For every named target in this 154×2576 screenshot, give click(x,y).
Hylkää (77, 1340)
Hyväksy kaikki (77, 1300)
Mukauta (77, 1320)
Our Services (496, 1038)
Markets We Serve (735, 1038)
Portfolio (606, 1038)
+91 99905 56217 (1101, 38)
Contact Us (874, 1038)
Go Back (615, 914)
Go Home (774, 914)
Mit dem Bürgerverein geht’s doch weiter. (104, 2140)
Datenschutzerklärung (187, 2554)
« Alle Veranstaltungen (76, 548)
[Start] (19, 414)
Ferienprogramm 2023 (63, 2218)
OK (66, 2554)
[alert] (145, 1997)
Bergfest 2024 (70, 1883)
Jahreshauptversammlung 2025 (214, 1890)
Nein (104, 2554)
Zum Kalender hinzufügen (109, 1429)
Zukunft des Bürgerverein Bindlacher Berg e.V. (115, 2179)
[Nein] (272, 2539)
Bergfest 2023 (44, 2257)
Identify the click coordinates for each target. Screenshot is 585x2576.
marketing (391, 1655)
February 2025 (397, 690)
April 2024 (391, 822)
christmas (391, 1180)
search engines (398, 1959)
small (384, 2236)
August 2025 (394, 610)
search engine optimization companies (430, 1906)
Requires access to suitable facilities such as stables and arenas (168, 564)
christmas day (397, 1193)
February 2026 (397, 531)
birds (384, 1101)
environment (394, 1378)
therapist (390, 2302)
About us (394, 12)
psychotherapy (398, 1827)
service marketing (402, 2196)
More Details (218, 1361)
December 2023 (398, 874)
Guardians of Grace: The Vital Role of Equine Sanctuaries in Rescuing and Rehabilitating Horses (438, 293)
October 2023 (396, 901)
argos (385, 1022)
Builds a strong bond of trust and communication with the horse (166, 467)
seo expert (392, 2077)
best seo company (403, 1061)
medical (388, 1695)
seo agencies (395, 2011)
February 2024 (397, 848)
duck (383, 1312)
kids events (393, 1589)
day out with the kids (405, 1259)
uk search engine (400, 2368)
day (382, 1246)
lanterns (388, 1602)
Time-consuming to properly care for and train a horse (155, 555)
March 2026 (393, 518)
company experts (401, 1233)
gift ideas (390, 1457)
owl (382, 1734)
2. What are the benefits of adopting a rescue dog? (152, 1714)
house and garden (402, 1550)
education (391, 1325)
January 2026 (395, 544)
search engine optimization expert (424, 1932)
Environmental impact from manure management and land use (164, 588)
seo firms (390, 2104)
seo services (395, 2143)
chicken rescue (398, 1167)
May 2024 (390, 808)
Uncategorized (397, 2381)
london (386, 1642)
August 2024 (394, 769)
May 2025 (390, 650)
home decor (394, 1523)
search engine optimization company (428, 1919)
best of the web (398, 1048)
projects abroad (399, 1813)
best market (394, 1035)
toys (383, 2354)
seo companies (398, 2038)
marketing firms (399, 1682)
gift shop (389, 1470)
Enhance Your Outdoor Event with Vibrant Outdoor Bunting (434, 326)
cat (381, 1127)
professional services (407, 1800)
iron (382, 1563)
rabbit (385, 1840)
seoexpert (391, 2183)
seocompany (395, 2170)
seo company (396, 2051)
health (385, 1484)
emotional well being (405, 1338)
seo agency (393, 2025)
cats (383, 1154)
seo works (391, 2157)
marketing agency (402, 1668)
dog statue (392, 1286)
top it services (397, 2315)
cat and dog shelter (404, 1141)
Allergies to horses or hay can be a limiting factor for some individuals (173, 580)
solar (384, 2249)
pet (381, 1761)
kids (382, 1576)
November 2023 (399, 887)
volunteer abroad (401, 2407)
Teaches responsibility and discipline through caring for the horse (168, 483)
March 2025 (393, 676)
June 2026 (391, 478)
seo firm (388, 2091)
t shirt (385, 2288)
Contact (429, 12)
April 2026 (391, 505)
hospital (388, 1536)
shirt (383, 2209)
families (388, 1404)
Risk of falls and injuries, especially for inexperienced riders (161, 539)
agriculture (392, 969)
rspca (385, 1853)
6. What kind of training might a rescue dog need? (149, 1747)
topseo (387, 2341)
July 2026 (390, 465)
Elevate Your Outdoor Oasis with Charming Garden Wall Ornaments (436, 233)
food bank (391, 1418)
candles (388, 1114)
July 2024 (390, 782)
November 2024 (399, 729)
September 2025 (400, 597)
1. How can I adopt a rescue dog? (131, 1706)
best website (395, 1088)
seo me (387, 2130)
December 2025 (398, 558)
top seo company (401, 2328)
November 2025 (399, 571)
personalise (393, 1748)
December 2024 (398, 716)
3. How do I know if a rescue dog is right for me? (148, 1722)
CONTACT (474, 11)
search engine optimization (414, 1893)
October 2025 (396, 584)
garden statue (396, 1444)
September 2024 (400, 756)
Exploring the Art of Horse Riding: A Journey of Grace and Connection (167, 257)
++++++++++
Activity ::
Every line from the one containing "shirt (383, 2209)" to the end of the entries must be set down exactly, with none omitted and none added.

Response to this task ::
shirt (383, 2209)
families (388, 1404)
Risk of falls and injuries, especially for inexperienced riders (161, 539)
agriculture (392, 969)
rspca (385, 1853)
6. What kind of training might a rescue dog need? (149, 1747)
topseo (387, 2341)
July 2026 (390, 465)
Elevate Your Outdoor Oasis with Charming Garden Wall Ornaments (436, 233)
food bank (391, 1418)
candles (388, 1114)
July 2024 (390, 782)
November 2024 (399, 729)
September 2025 (400, 597)
1. How can I adopt a rescue dog? (131, 1706)
best website (395, 1088)
seo me (387, 2130)
December 2025 (398, 558)
top seo company (401, 2328)
November 2025 (399, 571)
personalise (393, 1748)
December 2024 (398, 716)
3. How do I know if a rescue dog is right for me? (148, 1722)
CONTACT (474, 11)
search engine optimization (414, 1893)
October 2025 (396, 584)
garden statue (396, 1444)
September 2024 (400, 756)
Exploring the Art of Horse Riding: A Journey of Grace and Connection (167, 257)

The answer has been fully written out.